The discrepancy in the association between NNM and development observed between RP and SL can be explained in part by differences in the characteristics of the NNM groups between the two cities. Although the present results corroborate those of previous studies that did not find disparities in the frequency of NNM between different regions of Brazil [5], the factors associated with the occurrence of NNM can vary according to region [6, 26]. Rocha et al. (2022) showed that a low maternal educational level, living without a companion, gestational hypertension, smoking during pregnancy, and cesarean delivery were associated with NNM in RP but not in SL [27]. Thus, the particularities of each location tend to lead to the formation of NNM groups with different characteristics, a fact that would explain different outcomes in the developmental domains.

Exposure to alcohol and/or tobacco during pregnancy [28,29,30], cesarean delivery [27], high blood pressure [31], and gestational diabetes [32] are generally associated with long-term developmental delays [28]. Furthermore, cesarean delivery has been associated with changes in the intestinal microbiota, which plays an important role in child development and behavior [33,34,35].

In SL, an association between NNM and developmental delays was only observed for fine motor skills. These data suggest that, despite the adverse conditions experienced during the fetal period and at birth, children in the NNM group are able to recover and achieve expected patterns of typical development in the second year.

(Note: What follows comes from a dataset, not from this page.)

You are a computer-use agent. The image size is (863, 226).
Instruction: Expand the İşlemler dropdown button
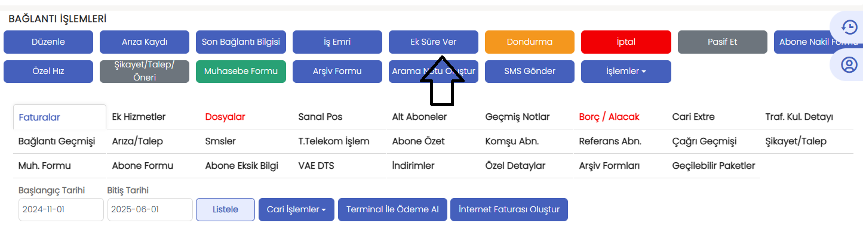click(626, 71)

On the other hand, the occurrence of typical behaviors within the expected time window in NNM children may have been due to the non-linearity and temporal variability that frequently characterize the development of children exposed to perinatal risk factors [21, 36]. However, it should be noted that, for all domains evaluated in the present study, the percentage of children classified as at risk of not being competent was higher in the NNM group. These results highlight the importance of following up these children over time, as studies have reported an increase in the difficulties of children born with adverse conditions, especially at school age.

Some limitations of this study must be mentioned, such as the use of the shortened version of the Bayley Scales for assessing infant development. However, this version allows to screen for possible developmental delays in studies involving a large number of participants. Another limitation is the difference in the mean age at which the children were evaluated in the two cities. However, in order to minimize the effect of age, we decided to use age-specific cut-off points for classification.

As strengths of this study, we mention the fact that the two birth cohorts were started in the same year and were followed up in two cities with contrasting socioeconomic and demographic characteristics. In addition, we highlight the originality of the present study that evaluated the development of NNM children in cohorts conducted in cities located in different regions of Brazil using the same methodology. Largen numbers in study is also stregth of the study.

In conclusion, NNM was associated with cognitive, motor and language delays in the second year of life in RP. However, in SL, a difference between the NNM and non-NNM groups was only observed for fine motor skills. These results suggest that, although the criteria used for the definition of NNM are known risk factors for child development, the characteristics of the groups resulting from the social and cultural differences between the cities studied seem to influence the relationship between NNM and infant development in the second year of life.